This special issue of the Psychology Press journal Memory spotlights and aims to encourage research that uses a functional approach to investigate autobiographical memory (AM) in everyday life. This approach relies on studying cognition, in this case AM, taking into account the psychological, social, or cultural-historic context in which it occurs. Areas of interest include understanding to what ends AM is used by individuals and in social relationships, how it is related to other cognitive abilities and emotional states, and how memory represents our inner and outer world. One insight gained by taking this approach is that levels and types of accuracy need not always be regarded as memory 'failures' but are sometimes integral to a self-memory system that serves a variety of meaningful ends of human activity. The papers in this issue include theoretical and empirical work by individuals who have made central contributions to our understanding of memory functions in their programmatic work. Previously hypothesized functions of AM fall into three broad domains: self, social, and directive. Each paper addresses how AM serves one or more of these functions and thereby examines the usefulness and adequacy of this trio.
Table of Contents
S. Bluck, Autobiographical Memory: Exploring its Functions in Everyday Life. K. Nelson, Self and Social Functions: Individual Autobiographical Memory and Collective Narrative.

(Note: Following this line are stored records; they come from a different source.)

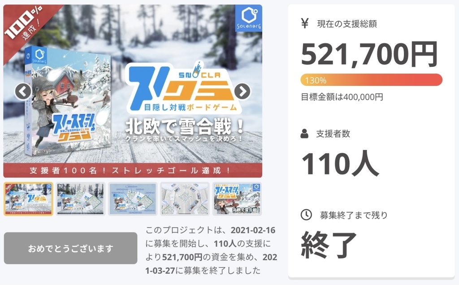The width and height of the screenshot is (459, 285).
Task: Click the game box artwork in main image
Action: point(69,102)
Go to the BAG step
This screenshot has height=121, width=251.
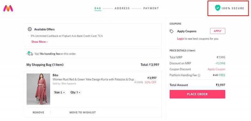[98, 8]
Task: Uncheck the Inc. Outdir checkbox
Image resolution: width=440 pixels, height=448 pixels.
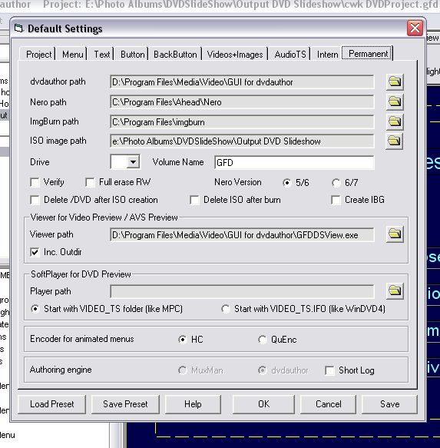Action: (x=35, y=252)
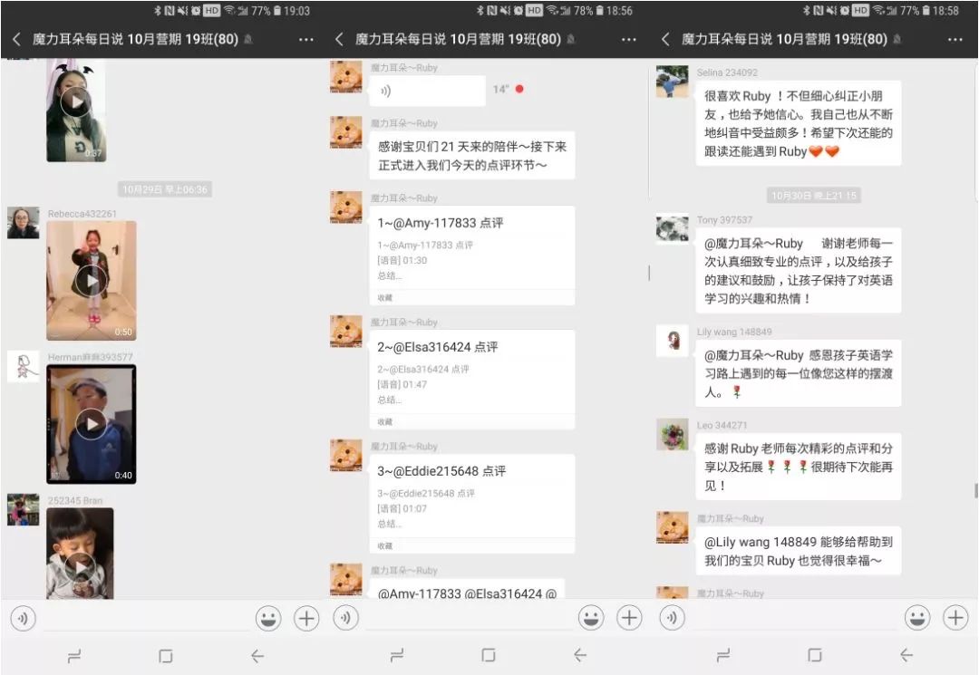The height and width of the screenshot is (675, 979).
Task: Tap the back arrow to leave the group chat
Action: pyautogui.click(x=15, y=39)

A.E. Wilson, M. Ross, The Identity Function of Autobiographical Memory: Time is on Our Side. M. Pasupathi, Emotion Regulation during Social Remembering: Differences between Emotions Elicited during an Event and Emotions Elicited When Talking about It. N. Alea, S. Bluck, Why are You Telling Me That?: A Conceptual Model of the Social Function of Autobiographical Memory. R. Fivush, L.J. Berlin, J. Cassidy, Functions of Parent-child Reminiscing about Emotionally Negative Events. D.B. Pillemer, Directive Functions of Autobiographical Memory: The Guiding Power of the Specific Episode. J.D. Webster, The Reminiscence Circumplex and Autobiographical Memory Functions.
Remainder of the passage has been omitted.